There is good information about making window purchasing decisions at Natural Resources Canada.
The pace of change in buildings and building design has been rapid over the past decade, and the changes are likely to be more dramatic in the near future. It is difficult to judge which ideas and technologies will take hold and become commonplace, and that makes choices right now a delicate guessing game.
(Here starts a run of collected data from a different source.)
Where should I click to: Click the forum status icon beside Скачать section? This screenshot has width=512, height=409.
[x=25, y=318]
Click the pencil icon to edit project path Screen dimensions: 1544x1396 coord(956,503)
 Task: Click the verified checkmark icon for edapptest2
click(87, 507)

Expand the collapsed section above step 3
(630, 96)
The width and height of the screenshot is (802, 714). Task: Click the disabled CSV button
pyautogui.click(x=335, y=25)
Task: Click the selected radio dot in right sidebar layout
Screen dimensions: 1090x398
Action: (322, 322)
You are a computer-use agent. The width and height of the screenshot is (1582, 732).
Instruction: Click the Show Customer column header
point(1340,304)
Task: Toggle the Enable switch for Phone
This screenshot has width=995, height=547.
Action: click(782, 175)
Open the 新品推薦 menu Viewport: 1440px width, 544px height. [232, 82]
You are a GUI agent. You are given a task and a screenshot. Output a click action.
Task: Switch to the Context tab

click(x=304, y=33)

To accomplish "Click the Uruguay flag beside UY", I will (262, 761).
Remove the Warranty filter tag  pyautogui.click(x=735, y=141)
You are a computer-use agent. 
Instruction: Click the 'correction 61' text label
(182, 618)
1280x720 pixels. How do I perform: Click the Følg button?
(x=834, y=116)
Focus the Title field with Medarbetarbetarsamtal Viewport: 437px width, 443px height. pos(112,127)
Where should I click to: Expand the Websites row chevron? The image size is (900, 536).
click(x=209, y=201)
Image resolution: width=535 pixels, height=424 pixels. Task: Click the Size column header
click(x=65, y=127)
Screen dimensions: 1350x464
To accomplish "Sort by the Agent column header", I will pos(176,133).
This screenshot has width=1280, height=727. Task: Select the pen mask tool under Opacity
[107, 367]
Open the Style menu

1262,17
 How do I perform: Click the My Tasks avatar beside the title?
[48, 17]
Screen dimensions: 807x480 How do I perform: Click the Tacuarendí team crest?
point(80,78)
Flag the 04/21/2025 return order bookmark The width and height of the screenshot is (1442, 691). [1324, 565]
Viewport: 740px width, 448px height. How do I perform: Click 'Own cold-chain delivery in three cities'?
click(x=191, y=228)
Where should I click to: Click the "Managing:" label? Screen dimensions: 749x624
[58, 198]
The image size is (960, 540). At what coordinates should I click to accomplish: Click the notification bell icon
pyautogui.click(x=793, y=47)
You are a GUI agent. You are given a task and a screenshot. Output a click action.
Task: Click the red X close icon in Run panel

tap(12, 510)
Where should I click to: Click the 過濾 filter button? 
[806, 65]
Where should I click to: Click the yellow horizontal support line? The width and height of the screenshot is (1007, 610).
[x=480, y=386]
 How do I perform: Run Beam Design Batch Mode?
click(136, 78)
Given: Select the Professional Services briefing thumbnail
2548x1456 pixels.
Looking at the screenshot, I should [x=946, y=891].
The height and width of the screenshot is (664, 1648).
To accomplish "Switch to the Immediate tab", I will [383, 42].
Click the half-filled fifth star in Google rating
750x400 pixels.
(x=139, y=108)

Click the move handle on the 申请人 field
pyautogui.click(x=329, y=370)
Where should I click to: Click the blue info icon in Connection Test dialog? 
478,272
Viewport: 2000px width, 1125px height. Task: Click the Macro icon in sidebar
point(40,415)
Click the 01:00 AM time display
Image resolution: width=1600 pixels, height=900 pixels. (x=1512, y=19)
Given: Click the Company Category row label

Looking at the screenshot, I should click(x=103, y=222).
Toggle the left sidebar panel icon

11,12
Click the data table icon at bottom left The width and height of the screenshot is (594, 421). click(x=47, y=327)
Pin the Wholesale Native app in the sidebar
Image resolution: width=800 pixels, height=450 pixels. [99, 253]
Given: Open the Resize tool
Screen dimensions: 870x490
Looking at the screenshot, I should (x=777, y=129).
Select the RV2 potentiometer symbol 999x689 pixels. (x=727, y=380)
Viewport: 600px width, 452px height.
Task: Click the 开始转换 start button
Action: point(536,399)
We want Canada’s Greenest Home to be “future-ready” even if we are unable to accurately predict that future. Self reliance for water, sewage and power are essential ingredients in future readiness. But how about transportation? We’ve already chosen to build the home in a location that makes it easy for occupants to walk and cycle to all major services in town. But what about driving? As much as we’d like to see a future much less reliant on the personal automobile, it also seems likely that the car will be with us for some time to come.
To make it easier for the occupants of Canada’s Greenest Home to leave fossil fuels behind, we’ve decided to install an electric vehicle (EV) charging station on the home, in close proximity to the driveway. The Schneider EV230WSR outdoor charging station is an affordable and high-quality option for home electric vehicle charging. This unit will allow an EV owner to quickly and efficiently re-charge the vehicle in the driveway, using solar energy created on the roof of the home. This may help make the transition away from fossil-fuel transportation more practical and feasible.
The debate about the future of the EV may be far from decided, but while it seems like a reasonable possibility that EVs will be part of the transportation network in the decades to come it seemed worthwhile to build the technology into Canada’s Greenest Home.
While there are many exciting technologies and materials being used in Canada’s Greenest Home, one of the most important aspects of the home’s energy performance is taking care of air sealing details.
A lot of the heating and cooling energy that is lost from a home is not due to poor insulation, but rather due to air leakage between the inside and the outside. A very well insulated home will not perform well at all if a lot of air can transfer through the building enclosure.
A house is full of seams between different components and materials. At each interface, our team is being thoughtful and careful to ensure that the opportunities for air leakage are minimized. If we do well, we’ll hit the Passive House standard for air tightness of 0.6 AC/H (air changes per hour) at 50Pa (Pascals, the pressure difference between inside and outside during air tightness testing). Our current building code requires a minimum of 3.0 AC/H.
Straw bale walls are well known to have excellent insulative properties, but many straw bale homes are also very leaky at the seams where the plaster meets the ceiling, windows, doors and floors. Through the use of continuous barriers that run behind the plaster at the edges of each bale and tie into barriers at the ceiling, floor and doors and windows, we’ll keep these leaky areas in check.
For example, the bottom plates of our NatureBuilt prefab bale walls feature an air control membrane that is embedded under the plaster skin and extends over the wooden bottom plate. Our air barrier membrane from the foundation ties in behind the barrier from the wall, and the two are taped together at the seam. The baseboard trim will protect this junction from damage.
It’s slow, time-consuming work to ensure that each and every seam is cared for in this way, but it’s a key part of making a home as energy efficient as possible.